> [About this task]
Copy exactly. Begin at the line containing "The width and" and stop at the last line of the entries, omitting any pictures.

> [Data for processing]

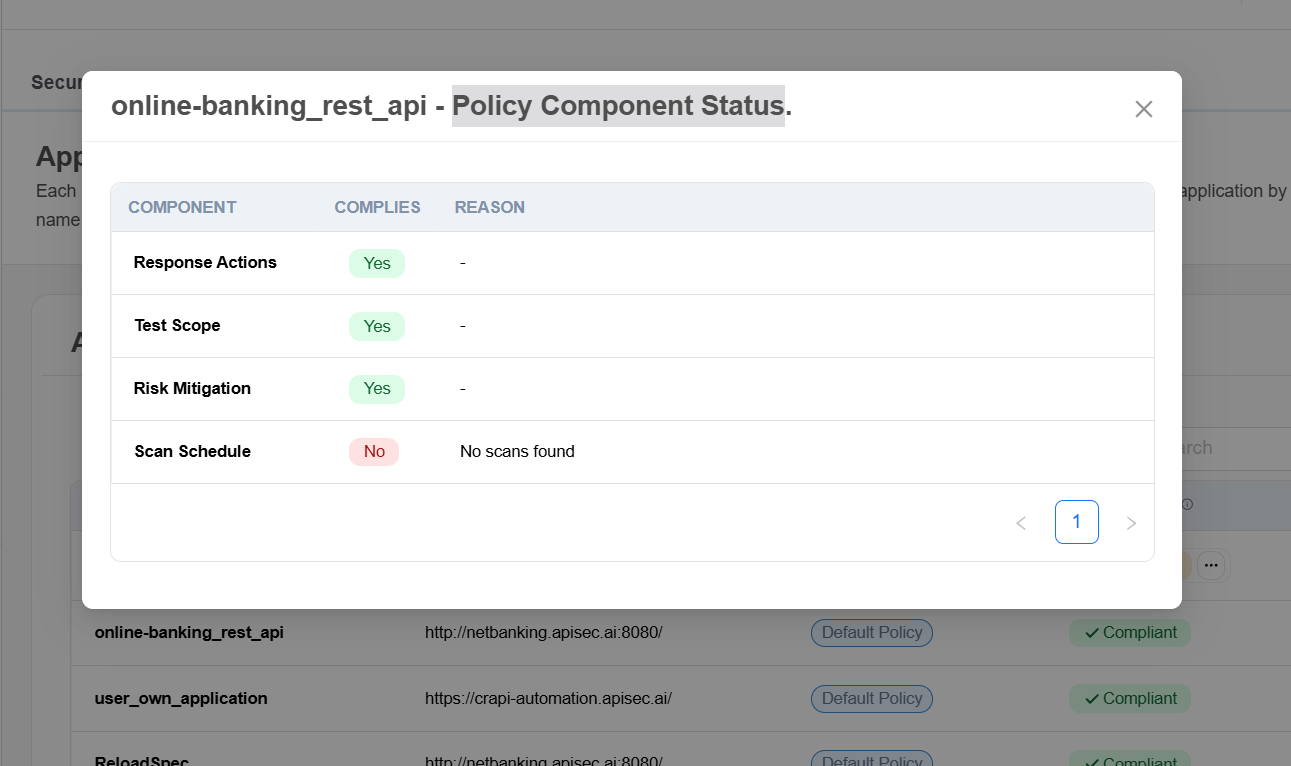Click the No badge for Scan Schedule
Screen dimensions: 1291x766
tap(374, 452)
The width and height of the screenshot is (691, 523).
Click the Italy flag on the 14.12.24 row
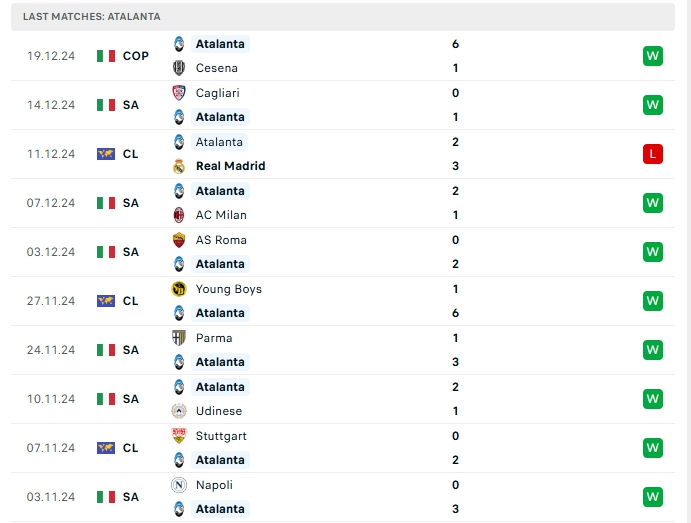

> [Completed task]
The width and height of the screenshot is (691, 523).
Click the Italy flag on the 14.12.24 row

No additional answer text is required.